◆ **WHAT THE TASK ASKS**: Convert every line of the records into a Markdown table with the columns "Row" and "Entry", numbering the rows and leaving out blank lines.
(EXERCISE DATA begins)
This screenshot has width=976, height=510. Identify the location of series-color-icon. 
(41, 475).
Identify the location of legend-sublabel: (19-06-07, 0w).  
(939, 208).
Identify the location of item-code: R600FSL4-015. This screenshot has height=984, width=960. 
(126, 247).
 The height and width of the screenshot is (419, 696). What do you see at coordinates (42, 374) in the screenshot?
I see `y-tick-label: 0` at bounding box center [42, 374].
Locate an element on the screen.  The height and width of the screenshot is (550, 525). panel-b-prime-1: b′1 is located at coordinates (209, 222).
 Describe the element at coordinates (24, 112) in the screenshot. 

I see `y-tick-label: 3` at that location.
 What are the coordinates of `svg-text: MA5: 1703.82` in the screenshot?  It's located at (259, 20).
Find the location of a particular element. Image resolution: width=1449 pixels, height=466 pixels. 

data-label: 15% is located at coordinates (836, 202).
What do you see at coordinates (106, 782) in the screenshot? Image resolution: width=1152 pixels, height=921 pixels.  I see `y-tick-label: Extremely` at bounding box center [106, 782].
(EXERCISE DATA ends)
◆ **SOLUTION TO THIS PROBLEM**:
| Row | Entry |
|---|---|
| 1 | This screenshot has width=976, height=510. Identify the location of series-color-icon.  |
| 2 | (41, 475). |
| 3 | Identify the location of legend-sublabel: (19-06-07, 0w).   |
| 4 | (939, 208). |
| 5 | Identify the location of item-code: R600FSL4-015. This screenshot has height=984, width=960.  |
| 6 | (126, 247). |
| 7 |  The height and width of the screenshot is (419, 696). What do you see at coordinates (42, 374) in the screenshot? |
| 8 | I see `y-tick-label: 0` at bounding box center [42, 374]. |
| 9 | Locate an element on the screen.  The height and width of the screenshot is (550, 525). panel-b-prime-1: b′1 is located at coordinates (209, 222). |
| 10 |  Describe the element at coordinates (24, 112) in the screenshot.  |
| 11 | I see `y-tick-label: 3` at that location. |
| 12 |  What are the coordinates of `svg-text: MA5: 1703.82` in the screenshot?  It's located at (259, 20). |
| 13 | Find the location of a particular element. Image resolution: width=1449 pixels, height=466 pixels.  |
| 14 | data-label: 15% is located at coordinates (836, 202). |
| 15 | What do you see at coordinates (106, 782) in the screenshot? Image resolution: width=1152 pixels, height=921 pixels.  I see `y-tick-label: Extremely` at bounding box center [106, 782]. |